The full text search problem is where you examine all the words in every stored document to find a search query. This problem has been extremely well studied and there’s tons of great open source solutions with some popular options being Lucene and Elasticsearch.

However, code search is different from general text search. Code is already designed to be understood by machines and the engine should take advantage of that structure and relevance.

Additionally, searching code has unique requirements like ignoring certain punctuation (parenthesis or periods), not stripping words from queries, no stemming (where you reduce a word to its root form. An example is walking and walked both stem from walk) and more.

Additionally, GitHub’s scale is massive. They previously used Elasticsearch and it took them months to index all of the code on GitHub (8 million repositories at the time). Today, they have over 200 million repositories, so they needed a faster alternative.

The Inverted Index Data Structure

If you have to do a search on your local machine, you’ll probably use grep (a tool to search plain text files for lines that match the query).

The grep utility uses pattern matching algorithms like Boyer-Moore which does a bit of string preprocessing and then searches through the entire string to find any matches with the query. It uses a couple heuristics to skip over some parts of the string but the time complexity scales linearly with the size of the corpus (in the best case. It scales quadratically in the worst case).

This is great if you’re just working on your local machine. But it doesn’t scale if you’re searching billions of documents.

Instead, full text search engines (Elasticsearch, Lucene, etc.) utilize the Inverted Index data structure.

This is very similar to what you’ll find in the index section of a textbook. You have a list of all the words in the textbook ordered alphabetically. Next to each word is a list of all the page numbers where that word appears. This is an extremely fast way to quickly find a word in a textbook.

To create an inverted index, you’ll first search through all the documents in your corpus.

For each document, extract all the tokens (a sequence of characters that represents a certain concept/meaning).

Do some processing on these tokens (combine tokens with similar meanings, drop any common words like the or a).

Then, create some type of index where the keys are all the tokens and the values are all the document IDs where that token appears.

For more details, check out this fantastic blog post by Artem Krylysov where he builds a full text search engine (credits to him for the image above).

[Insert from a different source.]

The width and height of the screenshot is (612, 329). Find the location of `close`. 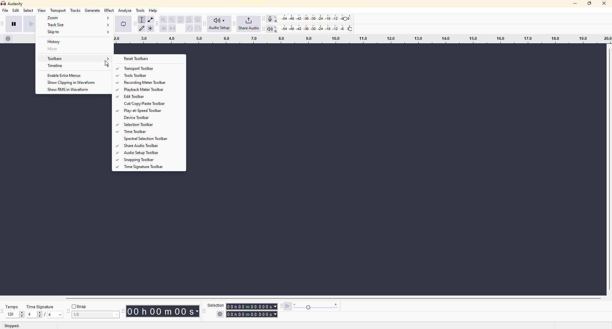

At GitHub, they used a special type of inverted index called an ngram index. An ngram is just a sequence of characters of length n. So, if n = 3 (a trigram index) then all the tokens will have 3 characters.

Building the Inverted Index

GitHub has to build the inverted index data structure and create a pipeline to update it.

The corpus of GitHub repos is too large for a single inverted index, so they sharded the corpus by Git blob object ID. In case you’re unfamiliar, Git stores all your source code/text/image/configuration files as separate blobs where each blob gets a unique object ID.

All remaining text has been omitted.